**WHAT YOU HAVE TO DO:** Put these data into a JSON list of strings, one string per line, skipping blank lines. Leave the pictures out.

▼

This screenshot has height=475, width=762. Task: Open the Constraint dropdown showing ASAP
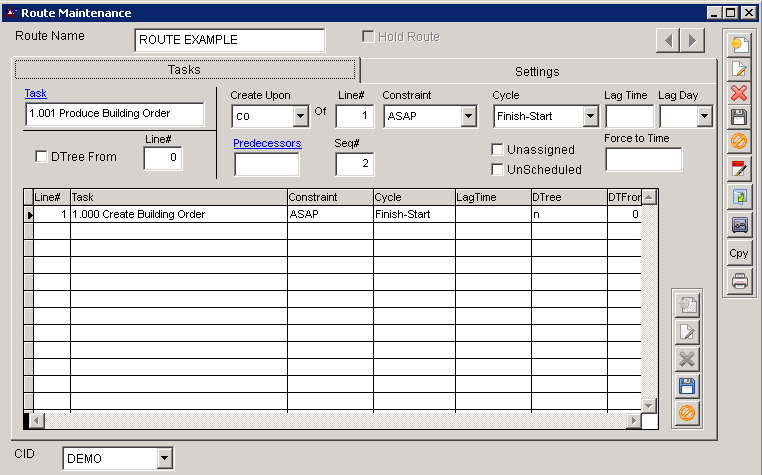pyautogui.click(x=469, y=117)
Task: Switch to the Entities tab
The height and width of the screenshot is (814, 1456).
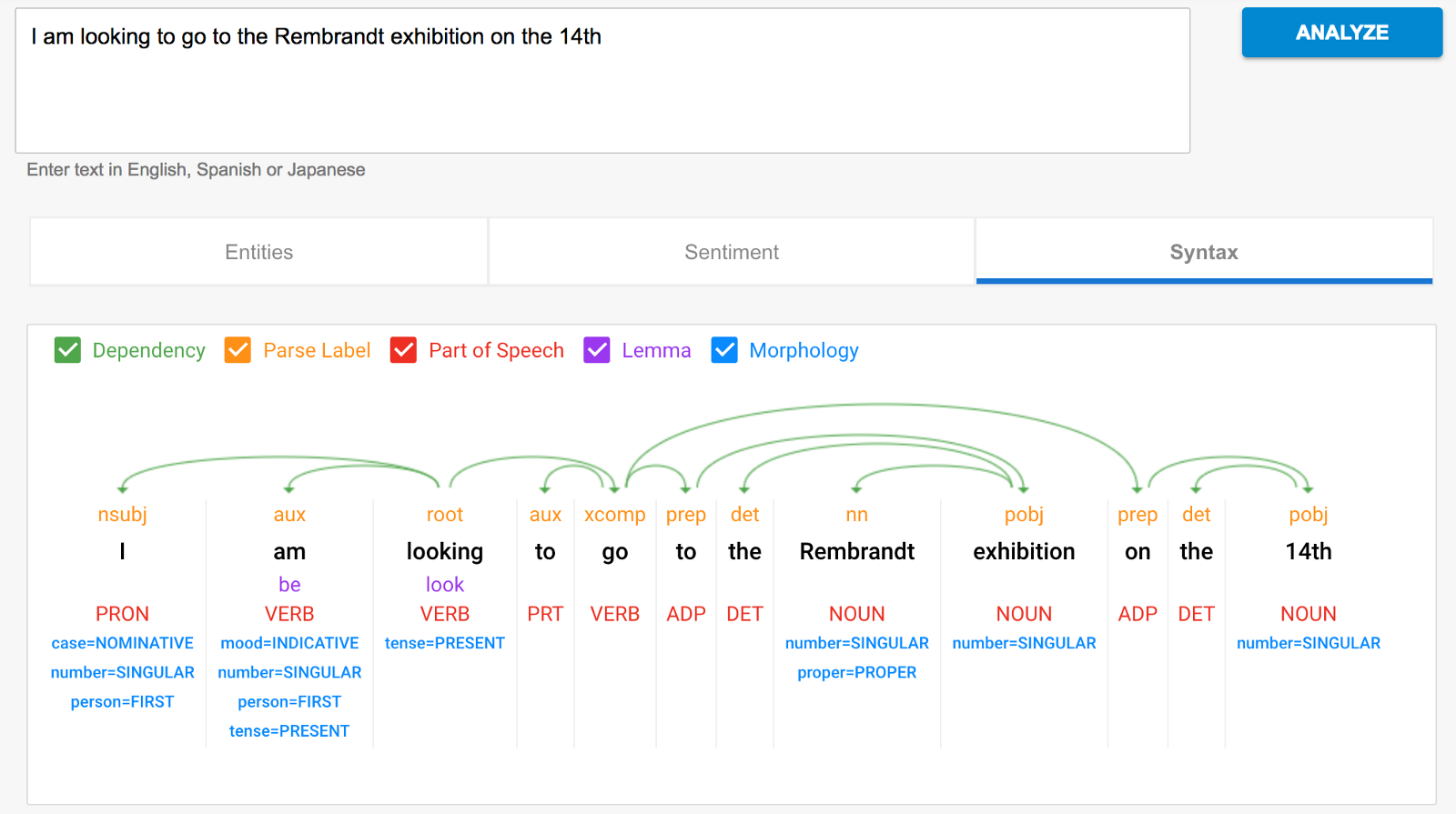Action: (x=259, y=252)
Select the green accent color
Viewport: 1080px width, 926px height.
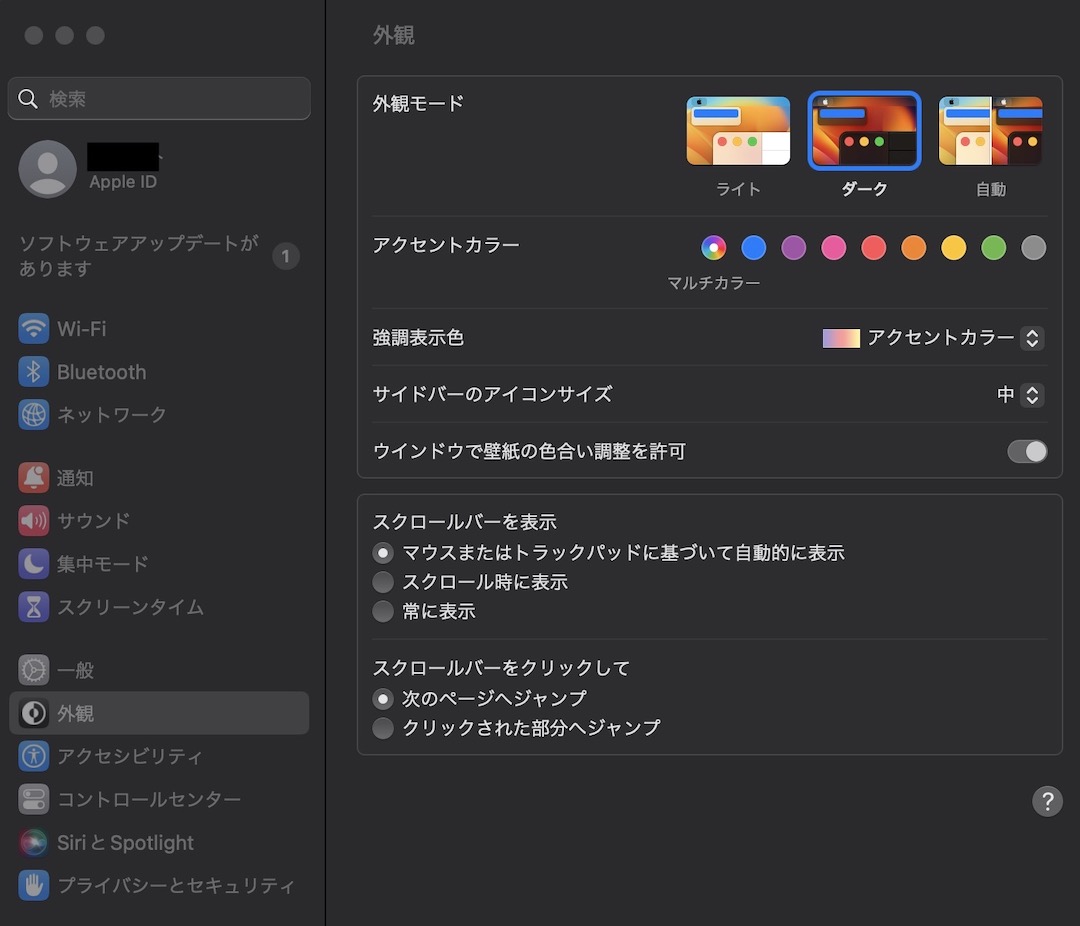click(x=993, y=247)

▲

**THE SOLUTION:**
[
  "This screenshot has height=475, width=762. Task: Open the Constraint dropdown showing ASAP",
  "pyautogui.click(x=469, y=117)",
  "Task: Switch to the Entities tab",
  "The height and width of the screenshot is (814, 1456).",
  "Action: (x=259, y=252)",
  "Select the green accent color",
  "Viewport: 1080px width, 926px height.",
  "click(x=993, y=247)"
]